# wireless multiple wireless router network



## airgear (Jul 22, 2006)

I have an ADSL modem with a netgear WGT624 wireless router.
Also 3 PC's with Dlink DWL-G520 wireless PCI adapters.
This all works properly and I've not had any problems with it.
I'd like to add a Dlink Dl-624S wireless router to this existing network.
It has a usb connection for an external drive that I'd like to use 24/7 on the network and the ability for other multiple wireless connections.
I'd like to use the 2nd router in a different area than where the current PC's and modem are and it is not realistic to use a cable to join the two routers, therefore the requirement for a 2nd wireless router.
I think what I'm needing to do is use the 2nd wireless router as an access point only?
Is this possible with the Dl-624S?
Any help would be much appreciated.


----------



## Memnoch322 (May 11, 2005)

You nailed it!! Use one of the router as an access point. Just disable DHCP and change its LAN IP to somehting on the existing subnet. Only use the LAN ports from then on


----------



## airgear (Jul 22, 2006)

thanks, I'll try that. I was also concerned about being able to access the external drive, but it should show as part of the network?


----------



## JohnWill (Oct 19, 2002)

Connecting two SOHO broadband routers together.

Configure the IP address of the secondary router to be in the same subnet as the primary router, but out of the range of the DHCP server in the primary router. For instance DHCP server addresses 192.168.0.2 through 192.168.0.100, I'd assign the secondary router 192.168.0.254 as it's IP address.

Disable the DHCP server in the secondary router.

Setup the wireless section just the way you would if it was the primary router.

Connect from the primary router's LAN port to one of the LAN ports on the secondary router. If there is no uplink port and neither of the routers have auto-sensing ports, use a cross-over cable. Leave the WAN port unconnected!


----------



## TerryNet (Mar 23, 2005)

JohnWill's procedure is the perfect solution to your situation except that you said, "it is not realistic to use a cable to join the two routers."

If that is true, to use the secondary router you would also need a Wireless Bridge to "convert" the wireless signal to ethernet that could be connected to a LAN port of the secondary router.


----------



## JohnWill (Oct 19, 2002)

If you can't connect the two routers by cable, then I suspect a wireless bridge or repeater is the better solution.


----------



## airgear (Jul 22, 2006)

Terry, John, many thanks. That was the answer I required - a Wireless Bridge because it is *not* realistically possible to cable the two routers together.
Just so that I fully u/stand: what does a wireless bridge do that the 2nd wireless router can't?


----------



## TerryNet (Mar 23, 2005)

A Wireless Repeater or Range Extender will "boost" or "retransmit" the wireless signal; the effect is that your wireless signal range is extended. This could satisfy your need to use wireless PCs where you now cannot because of distance.
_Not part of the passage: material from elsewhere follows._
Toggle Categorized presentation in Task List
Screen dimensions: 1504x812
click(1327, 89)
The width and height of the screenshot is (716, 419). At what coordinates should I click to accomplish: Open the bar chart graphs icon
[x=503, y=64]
A Wireless Bridge will connect to your wireless network (same as your wireless PC now does) and allow you to connect an ethernet device. Think of it as a modem that connects to a wireless ISP (actually the wireless signal of your router) and allows you to connect your PC or another device via ethernet.
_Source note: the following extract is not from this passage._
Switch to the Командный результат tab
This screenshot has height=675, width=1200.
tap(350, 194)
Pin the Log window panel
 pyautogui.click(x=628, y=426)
Unless your wireless router is one of the few that can be configured as a Wireless Bridge, it cannot connect to your current wireless network. If you can configure it as a Wireless Bridge, you will then have 4(?) ethernet ports and the USB port, but no additional wireless capability.

I hope this is a little clearer than mud.


----------



## airgear (Jul 22, 2006)

I had originally purchased the Dlink Dl-624S wireless router(secondary router) for two reasons:
firstly, so that I could add further computers (pc's/laptops) wirelessly to the network from a remote point to that which I currently have (i.e. extend the current range which I could do with a Wireless Bridge, Range Extender, Repeater)
and secondly because the Dl-624S is a Wireless Storage Router use it as remote access for an external USB Hard Drive which isn't possible with those other items.
I had assumed that the 2nd router could easily be added to the network as a secondary wireless router/access point.
I am still unclear as to what function the Wireless Bridge performs that the secondary Router doesn't.
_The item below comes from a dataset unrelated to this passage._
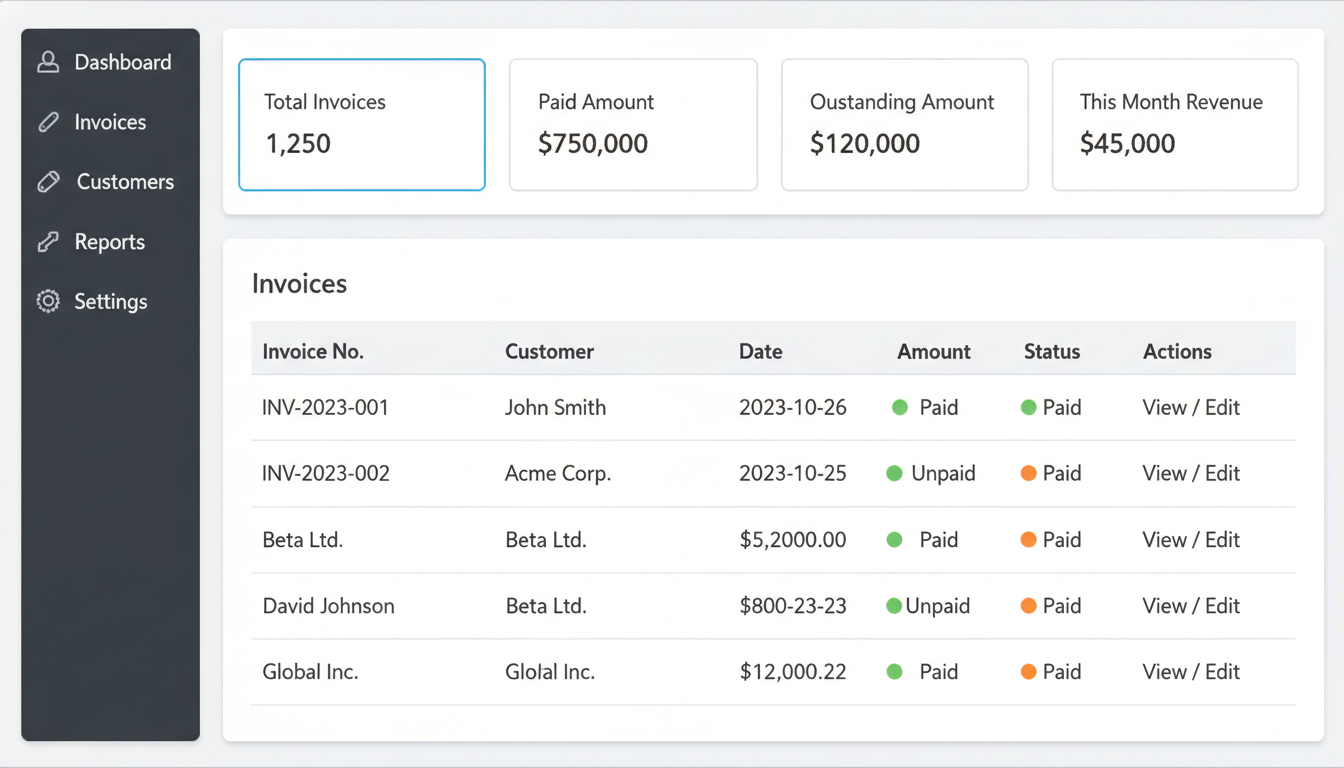Click the Amount column header
The image size is (1344, 768).
(x=933, y=351)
With DHCP turned off does each computer on the (remote/extended)network require it's own IP to be manually configured or will the primary router assign (by DHCP) an IP and forward it via the secondary Router?

my apologies if I'm thickening the mud.


----------



## TerryNet (Mar 23, 2005)

"I am still unclear as to what function the Wireless Bridge performs that the secondary Router doesn't."

It will connect to your current network without needing an ethernet cable.

"With DHCP turned off does each computer on the (remote/extended)network require it's own IP to be manually configured or will the primary router assign (by DHCP) an IP and forward it via the secondary Router?"

With JohnWill's configuration the primary router assigns IPs to all who want them. Think of the secondary router as becoming an addidion to the primary router. The addition is a remote wireless access point and an additional n-2 ethernet ports (where n is the number of LAN ports on the secondary router).


----------



## JohnWill (Oct 19, 2002)

Here's a wireless bridge: http://www.dlink.com/products/?pid=292

Here's a wireless repeater: http://www.hawkingtech.com/products/productlist.php?CatID=32&FamID=105&ProdID=293

Similar products, and solve the problem you're trying to solve.


----------



## airgear (Jul 22, 2006)

I guess that I'm surprised and was confused because I had thought that the 2nd wireless router had the same capabilities to transmit as a wireless bridge or wireless repeater does to the primary router.
I'm going to go with your suggestion of using the DWL-2100AP which is an Access Point that will be able to deliver multiple IP's thru the secondary router to computers, from the primary router.
If I'm correct a Wireless Bridge can only obtain a single IP or is it only a play on words depending on what a manufacturer calls it i.e. Wireless Bridge or Access Point?


----------



## JohnWill (Oct 19, 2002)

The wireless repeater will forward any wireless signals that come along. Like I said, either of the products I pointed out will do the trick.


----------